Task details: Your answer should be the exact lines of the data below from the one containing "Gift Card (44, 1439)" through the one containing "Sold out (195, 1013)"; please include nothing else.

= Beginning of Section =

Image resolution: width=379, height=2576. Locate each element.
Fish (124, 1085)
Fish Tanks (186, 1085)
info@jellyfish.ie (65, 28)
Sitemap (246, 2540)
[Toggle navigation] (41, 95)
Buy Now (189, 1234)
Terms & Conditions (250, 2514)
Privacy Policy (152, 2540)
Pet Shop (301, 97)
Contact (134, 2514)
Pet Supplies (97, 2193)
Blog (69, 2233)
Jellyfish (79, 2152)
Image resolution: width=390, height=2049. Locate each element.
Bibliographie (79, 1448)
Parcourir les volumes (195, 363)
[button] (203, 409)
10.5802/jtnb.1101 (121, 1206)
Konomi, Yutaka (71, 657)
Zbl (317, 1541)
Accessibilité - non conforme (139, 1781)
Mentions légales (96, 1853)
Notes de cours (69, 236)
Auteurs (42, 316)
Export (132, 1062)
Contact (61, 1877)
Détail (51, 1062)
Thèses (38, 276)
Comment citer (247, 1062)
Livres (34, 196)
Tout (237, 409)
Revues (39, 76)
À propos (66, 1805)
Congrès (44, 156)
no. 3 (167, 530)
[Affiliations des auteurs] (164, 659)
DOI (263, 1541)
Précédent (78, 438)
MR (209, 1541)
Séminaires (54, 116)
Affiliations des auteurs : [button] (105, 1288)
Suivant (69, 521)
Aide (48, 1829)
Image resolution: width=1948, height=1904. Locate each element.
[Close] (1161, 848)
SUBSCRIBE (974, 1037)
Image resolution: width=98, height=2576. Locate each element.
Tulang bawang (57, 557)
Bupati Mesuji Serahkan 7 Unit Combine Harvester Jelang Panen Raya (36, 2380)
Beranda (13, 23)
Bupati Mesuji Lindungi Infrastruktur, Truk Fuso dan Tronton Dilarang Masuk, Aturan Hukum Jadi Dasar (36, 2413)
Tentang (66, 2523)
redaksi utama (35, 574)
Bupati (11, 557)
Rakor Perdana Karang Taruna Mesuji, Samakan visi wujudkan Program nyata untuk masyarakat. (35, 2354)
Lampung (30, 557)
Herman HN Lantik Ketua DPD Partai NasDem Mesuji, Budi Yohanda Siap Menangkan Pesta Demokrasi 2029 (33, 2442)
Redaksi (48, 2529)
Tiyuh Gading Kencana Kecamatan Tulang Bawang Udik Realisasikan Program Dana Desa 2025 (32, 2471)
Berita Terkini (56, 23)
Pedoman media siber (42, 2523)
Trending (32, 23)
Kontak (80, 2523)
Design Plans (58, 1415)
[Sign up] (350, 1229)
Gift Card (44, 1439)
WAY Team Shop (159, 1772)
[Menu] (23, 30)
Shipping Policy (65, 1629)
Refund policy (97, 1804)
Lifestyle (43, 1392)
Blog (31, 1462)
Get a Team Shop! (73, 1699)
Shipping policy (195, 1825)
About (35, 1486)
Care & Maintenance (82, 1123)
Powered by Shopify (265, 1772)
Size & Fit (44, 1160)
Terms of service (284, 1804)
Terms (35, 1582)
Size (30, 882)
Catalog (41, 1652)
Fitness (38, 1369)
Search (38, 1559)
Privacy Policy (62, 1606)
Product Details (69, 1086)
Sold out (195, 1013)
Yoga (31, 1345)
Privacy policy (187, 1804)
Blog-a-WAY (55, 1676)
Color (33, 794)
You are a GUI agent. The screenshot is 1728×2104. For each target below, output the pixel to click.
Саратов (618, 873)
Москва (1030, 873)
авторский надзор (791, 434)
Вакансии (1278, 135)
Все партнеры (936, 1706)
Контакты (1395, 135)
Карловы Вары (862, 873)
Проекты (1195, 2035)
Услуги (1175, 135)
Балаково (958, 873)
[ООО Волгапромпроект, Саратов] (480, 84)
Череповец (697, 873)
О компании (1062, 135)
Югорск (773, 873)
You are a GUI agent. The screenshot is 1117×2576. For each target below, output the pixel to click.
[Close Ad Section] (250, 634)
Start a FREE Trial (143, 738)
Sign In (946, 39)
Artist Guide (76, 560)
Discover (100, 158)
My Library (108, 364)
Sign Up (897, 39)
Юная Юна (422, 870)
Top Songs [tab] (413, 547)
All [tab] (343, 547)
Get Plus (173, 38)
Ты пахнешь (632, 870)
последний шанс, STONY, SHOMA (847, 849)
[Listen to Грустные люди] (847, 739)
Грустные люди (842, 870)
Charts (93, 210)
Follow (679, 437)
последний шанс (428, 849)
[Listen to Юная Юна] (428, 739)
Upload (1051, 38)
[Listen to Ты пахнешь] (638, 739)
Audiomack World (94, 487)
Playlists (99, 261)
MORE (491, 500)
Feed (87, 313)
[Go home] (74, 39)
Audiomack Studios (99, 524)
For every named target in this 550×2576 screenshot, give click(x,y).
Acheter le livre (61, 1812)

= End of Section =

Result of this exercise:
Gift Card (44, 1439)
WAY Team Shop (159, 1772)
[Menu] (23, 30)
Shipping Policy (65, 1629)
Refund policy (97, 1804)
Lifestyle (43, 1392)
Blog (31, 1462)
Get a Team Shop! (73, 1699)
Shipping policy (195, 1825)
About (35, 1486)
Care & Maintenance (82, 1123)
Powered by Shopify (265, 1772)
Size & Fit (44, 1160)
Terms of service (284, 1804)
Terms (35, 1582)
Size (30, 882)
Catalog (41, 1652)
Fitness (38, 1369)
Search (38, 1559)
Privacy Policy (62, 1606)
Product Details (69, 1086)
Sold out (195, 1013)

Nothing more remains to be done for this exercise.